Abstract Types:: You can think of an abstract type as a "family" of types intended solely to act as a supertype of other types; it is not a type in and of itself. Therefore, an object without a type cannot have an abstract type (it has no family), but a group of similar types could be grouped into an abstract type (ex. Int8, Int16, and Int64 can all be astracted into the Int type). Any is the default supertype of any object you create.

We can see the supertype of a type using the super() function:


In [94]:
println("""
 8 is a $(super(typeof(8))) type, 
  ↘ a subset of:
    $(super(super(typeof(8)))) types  
     ↘ which is a subset of: 
       $(super((super(super(typeof(8)))))) types
        ↘ which is a subset of: 
          $(super(super((super(super(typeof(8))))))) types
           ↘ which is a subset of: 
             $(super(super(super((super(super(typeof(8)))))))), the final abstract type.
""")


 8 is a Signed type, 
  ↘ a subset of:
    Integer types  
     ↘ which is a subset of: 
       Real types
        ↘ which is a subset of: 
          Number types
           ↘ which is a subset of: 
             Any, the final abstract type.

Concrete Types: These types are intended to be the types of actual objects (Int8, Float16, etc.) and they are always subtypes of abstract types. Conrete types can therefore not have any more subtypes, and you can't create types for values that that don't have supertypes. Here is useful to mention an interesting property of Julia's type system: any two types always have a common ancestor type (typically Any).


In [105]:
println("""
8 is a $(typeof(8)), one of the Integer Subtypes: $(subtypes(Integer)).
""")


8 is a Int64, one of the Integer Subtypes: Any[BigInt,Bool,Signed,Unsigned].

If this feels incredibly convoluted, just bear with it for now. It will make more sense once you get around to its practical implementations.

Declaring and Testing Types

Julia's primary type operator is :: (double-colons). It has three different uses, all fairly important, and it's crucial that you understand the different functions that :: fulfills in the different contexts.

Use 1: Declaring a (sub)type

In the context of a statement, such as a function, :: appended to a variable means 'this variable is always to be of this type'.

In the following, we will create a function that returns 32 as Int8 (for now, let's ignore that we don't know much about functions and we don't quite know what integer types exist – these will all be explained shortly!).


In [2]:
function restrict_this_integer()
    x::Int8 = 32
    x
    end


Out[2]:
restrict_this_integer (generic function with 1 method)

In [3]:
p = restrict_this_integer()


Out[3]:
32

In [4]:
typeof(p)


Out[4]:
Int8

As we can see, the :: within the function had the effect that the returned result would be represented as an 8-bit integer (Int8). Recall that this only works in the context of a statement – thus simply entering x::Int8 will yield a typeassert error, telling us that we have provided an integer literal, which Julia understands by default to be an Int64, to be assigned to a variable and shaped as anInt8` – which clearly doesn't work.

Use 2: Asserting a type

In every other context, :: means 'I assert this value is of this particular type'. This is a great way to check a value for both abstract and concrete type.

For instance, you are provided a variable input_from_user.

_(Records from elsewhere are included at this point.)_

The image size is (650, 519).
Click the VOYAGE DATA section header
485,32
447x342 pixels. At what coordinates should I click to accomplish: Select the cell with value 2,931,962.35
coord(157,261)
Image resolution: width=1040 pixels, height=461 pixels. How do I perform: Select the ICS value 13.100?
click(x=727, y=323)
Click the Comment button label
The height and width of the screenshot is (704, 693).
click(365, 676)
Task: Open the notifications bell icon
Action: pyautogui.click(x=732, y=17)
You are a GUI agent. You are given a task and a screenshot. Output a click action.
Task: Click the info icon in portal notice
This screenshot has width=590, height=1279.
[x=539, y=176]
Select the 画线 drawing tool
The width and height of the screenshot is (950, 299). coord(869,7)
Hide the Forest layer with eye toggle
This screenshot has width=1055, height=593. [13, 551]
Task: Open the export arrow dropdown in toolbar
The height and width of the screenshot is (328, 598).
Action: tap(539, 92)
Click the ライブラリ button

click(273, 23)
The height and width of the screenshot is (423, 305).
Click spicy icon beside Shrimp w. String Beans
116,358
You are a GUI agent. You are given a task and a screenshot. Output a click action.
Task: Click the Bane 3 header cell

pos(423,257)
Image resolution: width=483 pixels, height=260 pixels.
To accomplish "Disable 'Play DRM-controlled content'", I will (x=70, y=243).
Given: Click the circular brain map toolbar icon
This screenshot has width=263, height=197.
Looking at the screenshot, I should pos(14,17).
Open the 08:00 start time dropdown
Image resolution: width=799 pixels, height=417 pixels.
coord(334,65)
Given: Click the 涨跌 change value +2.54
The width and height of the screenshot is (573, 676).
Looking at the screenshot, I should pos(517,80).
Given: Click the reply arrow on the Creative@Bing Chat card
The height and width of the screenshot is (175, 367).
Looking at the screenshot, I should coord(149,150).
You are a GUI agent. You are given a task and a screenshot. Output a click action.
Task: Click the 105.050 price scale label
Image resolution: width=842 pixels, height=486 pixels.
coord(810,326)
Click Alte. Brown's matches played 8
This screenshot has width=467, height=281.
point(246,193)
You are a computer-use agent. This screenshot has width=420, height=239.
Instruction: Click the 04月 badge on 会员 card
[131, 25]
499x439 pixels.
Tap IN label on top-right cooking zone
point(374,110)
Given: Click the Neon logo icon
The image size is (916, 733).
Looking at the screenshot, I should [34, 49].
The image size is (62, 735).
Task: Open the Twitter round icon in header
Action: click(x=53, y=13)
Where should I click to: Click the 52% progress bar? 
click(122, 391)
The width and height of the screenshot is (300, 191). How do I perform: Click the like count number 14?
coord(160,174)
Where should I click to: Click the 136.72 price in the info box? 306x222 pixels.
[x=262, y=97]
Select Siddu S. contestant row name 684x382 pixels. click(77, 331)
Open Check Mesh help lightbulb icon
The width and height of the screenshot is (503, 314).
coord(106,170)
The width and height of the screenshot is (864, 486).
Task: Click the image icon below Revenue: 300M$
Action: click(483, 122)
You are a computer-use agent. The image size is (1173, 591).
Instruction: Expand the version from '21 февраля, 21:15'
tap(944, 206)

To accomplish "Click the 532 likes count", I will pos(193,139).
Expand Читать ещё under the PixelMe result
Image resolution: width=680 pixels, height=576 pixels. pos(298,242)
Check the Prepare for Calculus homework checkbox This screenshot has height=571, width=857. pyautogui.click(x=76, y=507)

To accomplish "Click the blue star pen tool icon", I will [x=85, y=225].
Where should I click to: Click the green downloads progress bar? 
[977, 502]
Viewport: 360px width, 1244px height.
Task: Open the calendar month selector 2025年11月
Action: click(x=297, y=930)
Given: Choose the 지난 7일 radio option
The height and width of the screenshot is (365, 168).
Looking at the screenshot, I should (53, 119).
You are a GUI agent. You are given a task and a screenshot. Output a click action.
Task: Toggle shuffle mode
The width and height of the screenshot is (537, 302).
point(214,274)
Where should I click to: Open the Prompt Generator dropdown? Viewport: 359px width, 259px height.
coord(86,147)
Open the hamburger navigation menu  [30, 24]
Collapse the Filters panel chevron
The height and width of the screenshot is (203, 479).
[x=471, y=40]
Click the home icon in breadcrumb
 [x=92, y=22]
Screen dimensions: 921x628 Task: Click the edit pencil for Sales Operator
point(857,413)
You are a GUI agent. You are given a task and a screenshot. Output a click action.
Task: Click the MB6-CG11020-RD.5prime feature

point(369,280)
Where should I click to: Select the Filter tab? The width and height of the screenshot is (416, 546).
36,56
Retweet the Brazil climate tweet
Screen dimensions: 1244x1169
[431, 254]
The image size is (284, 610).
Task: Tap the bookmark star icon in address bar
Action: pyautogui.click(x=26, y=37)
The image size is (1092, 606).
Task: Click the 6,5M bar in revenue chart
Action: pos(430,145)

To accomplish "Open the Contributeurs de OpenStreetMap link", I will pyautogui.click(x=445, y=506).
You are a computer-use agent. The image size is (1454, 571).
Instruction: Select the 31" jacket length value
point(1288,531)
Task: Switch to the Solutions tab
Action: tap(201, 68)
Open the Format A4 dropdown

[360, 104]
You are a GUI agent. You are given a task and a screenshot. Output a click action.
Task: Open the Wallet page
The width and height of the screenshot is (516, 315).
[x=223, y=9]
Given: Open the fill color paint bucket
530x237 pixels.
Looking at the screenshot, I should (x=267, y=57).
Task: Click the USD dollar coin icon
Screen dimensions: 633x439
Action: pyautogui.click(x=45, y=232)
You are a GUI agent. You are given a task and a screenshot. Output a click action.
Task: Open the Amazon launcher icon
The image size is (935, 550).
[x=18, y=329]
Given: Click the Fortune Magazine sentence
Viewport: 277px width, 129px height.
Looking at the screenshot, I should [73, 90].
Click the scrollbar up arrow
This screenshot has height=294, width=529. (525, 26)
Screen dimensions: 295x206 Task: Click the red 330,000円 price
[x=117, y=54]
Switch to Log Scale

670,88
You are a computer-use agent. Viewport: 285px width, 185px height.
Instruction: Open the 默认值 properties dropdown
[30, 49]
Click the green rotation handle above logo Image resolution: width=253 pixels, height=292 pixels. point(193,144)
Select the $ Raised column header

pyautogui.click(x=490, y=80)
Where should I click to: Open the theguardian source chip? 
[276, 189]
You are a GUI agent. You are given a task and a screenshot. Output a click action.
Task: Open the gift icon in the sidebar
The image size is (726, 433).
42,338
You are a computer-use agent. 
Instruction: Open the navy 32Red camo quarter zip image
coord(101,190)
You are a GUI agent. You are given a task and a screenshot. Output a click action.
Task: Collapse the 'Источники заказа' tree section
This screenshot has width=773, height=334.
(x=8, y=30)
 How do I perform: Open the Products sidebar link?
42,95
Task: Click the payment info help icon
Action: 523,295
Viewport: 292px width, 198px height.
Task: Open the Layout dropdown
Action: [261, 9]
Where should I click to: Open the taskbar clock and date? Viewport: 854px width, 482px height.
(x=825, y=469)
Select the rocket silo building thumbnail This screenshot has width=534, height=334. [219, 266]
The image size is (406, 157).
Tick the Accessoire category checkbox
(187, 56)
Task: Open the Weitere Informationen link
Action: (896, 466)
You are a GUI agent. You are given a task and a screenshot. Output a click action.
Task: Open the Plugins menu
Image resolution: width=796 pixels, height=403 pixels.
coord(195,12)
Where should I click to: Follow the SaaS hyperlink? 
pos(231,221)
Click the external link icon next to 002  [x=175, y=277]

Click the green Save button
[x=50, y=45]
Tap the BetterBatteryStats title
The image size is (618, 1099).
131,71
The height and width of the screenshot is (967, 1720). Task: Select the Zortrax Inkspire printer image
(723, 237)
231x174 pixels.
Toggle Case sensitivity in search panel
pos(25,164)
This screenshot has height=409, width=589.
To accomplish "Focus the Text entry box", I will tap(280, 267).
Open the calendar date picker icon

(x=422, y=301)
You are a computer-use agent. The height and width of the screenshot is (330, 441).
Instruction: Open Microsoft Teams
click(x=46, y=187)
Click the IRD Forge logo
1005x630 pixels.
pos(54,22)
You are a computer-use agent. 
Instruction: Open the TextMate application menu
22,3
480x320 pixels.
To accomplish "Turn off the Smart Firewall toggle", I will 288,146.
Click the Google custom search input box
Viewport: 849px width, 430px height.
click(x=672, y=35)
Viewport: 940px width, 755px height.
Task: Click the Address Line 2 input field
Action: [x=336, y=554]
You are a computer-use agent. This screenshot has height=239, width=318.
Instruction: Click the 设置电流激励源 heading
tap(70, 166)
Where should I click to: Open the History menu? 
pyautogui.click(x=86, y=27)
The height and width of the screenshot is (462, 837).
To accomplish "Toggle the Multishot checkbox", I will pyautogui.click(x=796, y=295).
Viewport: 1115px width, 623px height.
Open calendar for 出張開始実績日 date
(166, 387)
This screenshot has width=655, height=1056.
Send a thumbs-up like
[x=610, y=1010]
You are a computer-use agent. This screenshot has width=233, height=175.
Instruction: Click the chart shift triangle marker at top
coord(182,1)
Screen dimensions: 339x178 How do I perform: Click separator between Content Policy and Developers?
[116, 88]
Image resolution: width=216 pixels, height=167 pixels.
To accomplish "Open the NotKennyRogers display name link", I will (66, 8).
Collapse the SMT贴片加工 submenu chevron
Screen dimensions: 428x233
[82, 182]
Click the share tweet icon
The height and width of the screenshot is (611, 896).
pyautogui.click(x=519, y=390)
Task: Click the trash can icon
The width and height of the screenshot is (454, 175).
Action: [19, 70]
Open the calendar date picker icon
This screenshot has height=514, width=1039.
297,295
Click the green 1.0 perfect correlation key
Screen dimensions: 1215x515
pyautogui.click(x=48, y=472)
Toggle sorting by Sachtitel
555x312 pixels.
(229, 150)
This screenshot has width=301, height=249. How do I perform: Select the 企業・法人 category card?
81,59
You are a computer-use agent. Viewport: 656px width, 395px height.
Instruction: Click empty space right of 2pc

How do you make sure it has the right kind of value?


In [5]:
input_from_user = 128


Out[5]:
128

In [106]:
input_from_user::Int # Is the input_from_user variable in the Int family?


Out[106]:
128

In [107]:
input_from_user::Char # Is the input_from_user variable in the Char family?


LoadError: TypeError: typeassert: expected Char, got Int64
while loading In[107], in expression starting on line 1

As you can see, if you specify the correct abstract type, you get the value returned, whereas in our second assertion, where we asserted that the value was of the type Char (used to store individual characters), we got a typeassert error, which we can catch later on and return to ensure that we get the right type of value.

Remember, every Float64 (a concrete type) is also an AbstractFloat (an abstract type), so asking if the Type is an AbstractFloat will always be valid for any BigFloat, Float16, Float32, or Float64 value:


In [45]:
val = rand()
val::AbstractFloat


Out[45]:
0.07512372464596617

However, asserting a different concrete type, such as Int32, will yield a typeassert error, since the input_from_user::Int64 will also yield 128, while .


In [46]:
typeof(val)


Out[46]:
Float64

In [47]:
val::Float32


LoadError: TypeError: typeassert: expected Float32, got Float64
while loading In[47], in expression starting on line 1

Use 3: Specifying acceptable function inputs

While we have not really discussed function inputs, you should be familiar with the general idea of a function – values go in, results go out. In Julia, you have the possibility to make sure your function only accepts values that you want it to. Consider creating a function that adds up only floating point numbers:


In [108]:
function addition(x::Float64, y::Float64)
    x + y
    end


Out[108]:
addition (generic function with 1 method)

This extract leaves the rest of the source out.